→ **Work to complete**: A line containing "Viewport: 875px width, 501px height." appears in the material below. Return exactly every line from the first through that one, and only those.

Records provided Block Start

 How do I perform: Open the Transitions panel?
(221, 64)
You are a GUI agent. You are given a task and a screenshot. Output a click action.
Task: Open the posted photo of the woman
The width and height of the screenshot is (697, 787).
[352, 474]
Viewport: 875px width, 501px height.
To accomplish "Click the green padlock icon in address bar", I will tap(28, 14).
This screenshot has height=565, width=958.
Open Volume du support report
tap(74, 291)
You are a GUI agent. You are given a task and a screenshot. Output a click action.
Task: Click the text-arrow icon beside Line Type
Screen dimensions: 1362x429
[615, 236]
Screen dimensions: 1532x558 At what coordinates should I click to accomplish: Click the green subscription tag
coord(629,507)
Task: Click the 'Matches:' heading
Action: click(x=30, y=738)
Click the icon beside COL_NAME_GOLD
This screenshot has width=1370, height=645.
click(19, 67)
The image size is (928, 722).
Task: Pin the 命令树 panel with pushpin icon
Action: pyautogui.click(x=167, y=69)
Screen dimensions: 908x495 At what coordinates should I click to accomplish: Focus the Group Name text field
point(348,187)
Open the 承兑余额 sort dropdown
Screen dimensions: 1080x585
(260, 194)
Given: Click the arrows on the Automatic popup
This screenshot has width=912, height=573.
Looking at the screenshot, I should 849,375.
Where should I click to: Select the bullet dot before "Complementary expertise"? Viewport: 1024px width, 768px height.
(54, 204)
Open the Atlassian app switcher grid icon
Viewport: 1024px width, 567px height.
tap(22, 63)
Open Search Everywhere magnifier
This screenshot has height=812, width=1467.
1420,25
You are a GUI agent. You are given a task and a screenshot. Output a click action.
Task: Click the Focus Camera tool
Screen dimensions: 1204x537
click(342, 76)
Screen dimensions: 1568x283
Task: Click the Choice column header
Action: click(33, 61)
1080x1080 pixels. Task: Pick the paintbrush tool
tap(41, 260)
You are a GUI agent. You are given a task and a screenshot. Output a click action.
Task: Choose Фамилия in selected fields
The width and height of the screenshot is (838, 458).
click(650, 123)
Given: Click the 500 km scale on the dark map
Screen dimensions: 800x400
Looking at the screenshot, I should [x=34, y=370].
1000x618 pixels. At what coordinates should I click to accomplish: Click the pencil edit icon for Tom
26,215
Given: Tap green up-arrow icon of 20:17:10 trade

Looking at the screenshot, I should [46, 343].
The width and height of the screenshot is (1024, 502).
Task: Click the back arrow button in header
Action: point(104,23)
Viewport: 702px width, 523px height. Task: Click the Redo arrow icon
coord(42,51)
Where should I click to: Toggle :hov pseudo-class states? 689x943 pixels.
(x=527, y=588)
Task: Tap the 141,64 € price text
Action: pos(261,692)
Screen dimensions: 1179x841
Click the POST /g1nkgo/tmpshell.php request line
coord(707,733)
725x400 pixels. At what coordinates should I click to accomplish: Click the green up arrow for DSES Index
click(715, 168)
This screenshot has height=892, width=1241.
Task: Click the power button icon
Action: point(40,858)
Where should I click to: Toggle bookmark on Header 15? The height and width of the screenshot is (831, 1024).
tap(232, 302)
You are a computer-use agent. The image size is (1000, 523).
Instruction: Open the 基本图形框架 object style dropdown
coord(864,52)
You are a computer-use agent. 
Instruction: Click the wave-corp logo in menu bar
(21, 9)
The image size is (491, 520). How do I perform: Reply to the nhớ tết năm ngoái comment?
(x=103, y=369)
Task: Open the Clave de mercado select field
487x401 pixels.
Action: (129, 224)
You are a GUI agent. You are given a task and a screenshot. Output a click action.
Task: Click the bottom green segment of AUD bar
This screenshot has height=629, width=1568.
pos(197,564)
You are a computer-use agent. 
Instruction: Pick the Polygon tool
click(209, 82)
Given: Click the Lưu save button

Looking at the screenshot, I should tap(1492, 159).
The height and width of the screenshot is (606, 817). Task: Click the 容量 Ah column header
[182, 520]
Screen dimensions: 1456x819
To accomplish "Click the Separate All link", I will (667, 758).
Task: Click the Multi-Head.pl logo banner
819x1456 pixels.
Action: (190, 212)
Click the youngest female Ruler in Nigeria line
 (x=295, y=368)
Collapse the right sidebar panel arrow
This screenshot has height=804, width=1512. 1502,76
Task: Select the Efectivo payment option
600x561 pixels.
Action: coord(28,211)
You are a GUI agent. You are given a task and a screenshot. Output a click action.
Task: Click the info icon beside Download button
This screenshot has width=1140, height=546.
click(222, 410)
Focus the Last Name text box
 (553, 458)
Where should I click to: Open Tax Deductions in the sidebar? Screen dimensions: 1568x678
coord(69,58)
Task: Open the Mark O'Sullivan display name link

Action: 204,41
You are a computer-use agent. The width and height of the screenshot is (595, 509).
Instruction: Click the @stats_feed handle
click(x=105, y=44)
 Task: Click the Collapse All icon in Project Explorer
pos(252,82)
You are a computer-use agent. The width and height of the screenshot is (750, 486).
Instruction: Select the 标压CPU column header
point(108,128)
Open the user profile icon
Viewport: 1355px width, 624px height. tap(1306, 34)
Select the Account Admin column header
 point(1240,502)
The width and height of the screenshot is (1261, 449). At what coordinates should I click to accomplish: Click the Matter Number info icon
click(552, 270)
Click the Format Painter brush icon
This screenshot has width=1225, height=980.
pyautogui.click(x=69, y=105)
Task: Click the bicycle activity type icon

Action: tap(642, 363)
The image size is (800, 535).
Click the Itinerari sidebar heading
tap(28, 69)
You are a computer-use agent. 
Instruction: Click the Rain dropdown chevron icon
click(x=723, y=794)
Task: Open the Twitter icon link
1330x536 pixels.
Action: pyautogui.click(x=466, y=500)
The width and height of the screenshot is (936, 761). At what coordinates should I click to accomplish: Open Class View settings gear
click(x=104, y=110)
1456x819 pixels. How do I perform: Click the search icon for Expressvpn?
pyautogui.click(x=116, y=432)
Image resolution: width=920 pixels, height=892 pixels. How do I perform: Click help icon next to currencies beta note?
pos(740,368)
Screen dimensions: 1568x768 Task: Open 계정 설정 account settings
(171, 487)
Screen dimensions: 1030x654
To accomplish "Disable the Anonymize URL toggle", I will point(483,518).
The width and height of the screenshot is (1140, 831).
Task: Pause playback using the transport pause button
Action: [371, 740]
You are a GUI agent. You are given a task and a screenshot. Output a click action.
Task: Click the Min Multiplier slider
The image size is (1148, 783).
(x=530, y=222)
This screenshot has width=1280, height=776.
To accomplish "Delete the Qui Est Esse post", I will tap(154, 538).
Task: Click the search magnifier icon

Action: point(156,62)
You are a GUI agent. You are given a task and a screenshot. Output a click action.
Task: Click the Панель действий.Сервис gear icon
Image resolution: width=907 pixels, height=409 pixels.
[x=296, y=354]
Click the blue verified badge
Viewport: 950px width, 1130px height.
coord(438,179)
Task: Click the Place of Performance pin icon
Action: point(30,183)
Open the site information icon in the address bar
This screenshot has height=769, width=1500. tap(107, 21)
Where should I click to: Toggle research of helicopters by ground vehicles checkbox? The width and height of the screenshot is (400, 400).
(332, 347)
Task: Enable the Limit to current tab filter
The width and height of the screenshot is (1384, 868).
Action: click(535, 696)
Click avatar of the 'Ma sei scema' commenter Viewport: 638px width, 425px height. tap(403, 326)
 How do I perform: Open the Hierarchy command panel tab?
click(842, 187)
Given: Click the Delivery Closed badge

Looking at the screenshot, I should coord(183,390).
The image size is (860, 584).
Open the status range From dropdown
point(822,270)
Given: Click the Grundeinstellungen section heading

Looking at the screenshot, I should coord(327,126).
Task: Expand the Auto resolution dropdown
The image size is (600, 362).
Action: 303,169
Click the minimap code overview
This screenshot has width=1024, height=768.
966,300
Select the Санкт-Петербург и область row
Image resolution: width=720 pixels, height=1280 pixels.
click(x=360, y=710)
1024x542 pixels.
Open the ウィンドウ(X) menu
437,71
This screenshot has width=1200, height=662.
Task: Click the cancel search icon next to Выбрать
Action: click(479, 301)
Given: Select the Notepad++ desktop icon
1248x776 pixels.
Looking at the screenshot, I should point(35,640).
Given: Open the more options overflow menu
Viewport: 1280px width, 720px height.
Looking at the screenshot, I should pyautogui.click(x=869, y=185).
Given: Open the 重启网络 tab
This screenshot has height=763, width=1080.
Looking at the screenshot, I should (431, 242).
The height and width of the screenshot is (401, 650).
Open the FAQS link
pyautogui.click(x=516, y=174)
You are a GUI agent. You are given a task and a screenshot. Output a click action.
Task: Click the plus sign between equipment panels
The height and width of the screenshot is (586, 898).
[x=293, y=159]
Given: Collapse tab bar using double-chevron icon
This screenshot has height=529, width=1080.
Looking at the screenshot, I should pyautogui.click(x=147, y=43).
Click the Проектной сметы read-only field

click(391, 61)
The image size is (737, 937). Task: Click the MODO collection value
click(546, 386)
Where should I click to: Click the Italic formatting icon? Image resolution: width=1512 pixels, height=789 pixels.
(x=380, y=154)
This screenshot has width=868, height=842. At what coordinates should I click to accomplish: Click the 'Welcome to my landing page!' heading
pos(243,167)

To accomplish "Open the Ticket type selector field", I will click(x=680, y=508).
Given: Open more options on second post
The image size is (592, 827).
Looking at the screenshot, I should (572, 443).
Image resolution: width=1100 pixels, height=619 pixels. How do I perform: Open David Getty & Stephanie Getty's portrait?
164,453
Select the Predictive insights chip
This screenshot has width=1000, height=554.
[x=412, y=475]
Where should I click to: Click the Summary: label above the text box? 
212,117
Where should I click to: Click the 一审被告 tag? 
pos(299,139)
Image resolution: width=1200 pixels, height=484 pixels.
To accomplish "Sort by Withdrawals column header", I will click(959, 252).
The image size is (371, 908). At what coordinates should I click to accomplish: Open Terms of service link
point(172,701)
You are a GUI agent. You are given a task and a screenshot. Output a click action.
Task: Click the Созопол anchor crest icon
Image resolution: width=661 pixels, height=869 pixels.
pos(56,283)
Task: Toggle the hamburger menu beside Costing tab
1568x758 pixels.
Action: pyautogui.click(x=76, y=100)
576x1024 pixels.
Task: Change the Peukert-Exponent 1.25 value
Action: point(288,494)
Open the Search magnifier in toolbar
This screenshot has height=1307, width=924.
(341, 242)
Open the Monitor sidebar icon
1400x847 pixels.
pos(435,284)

Records provided Block End

→ **Written response**:
 How do I perform: Open the Transitions panel?
(221, 64)
You are a GUI agent. You are given a task and a screenshot. Output a click action.
Task: Open the posted photo of the woman
The width and height of the screenshot is (697, 787).
[352, 474]
Viewport: 875px width, 501px height.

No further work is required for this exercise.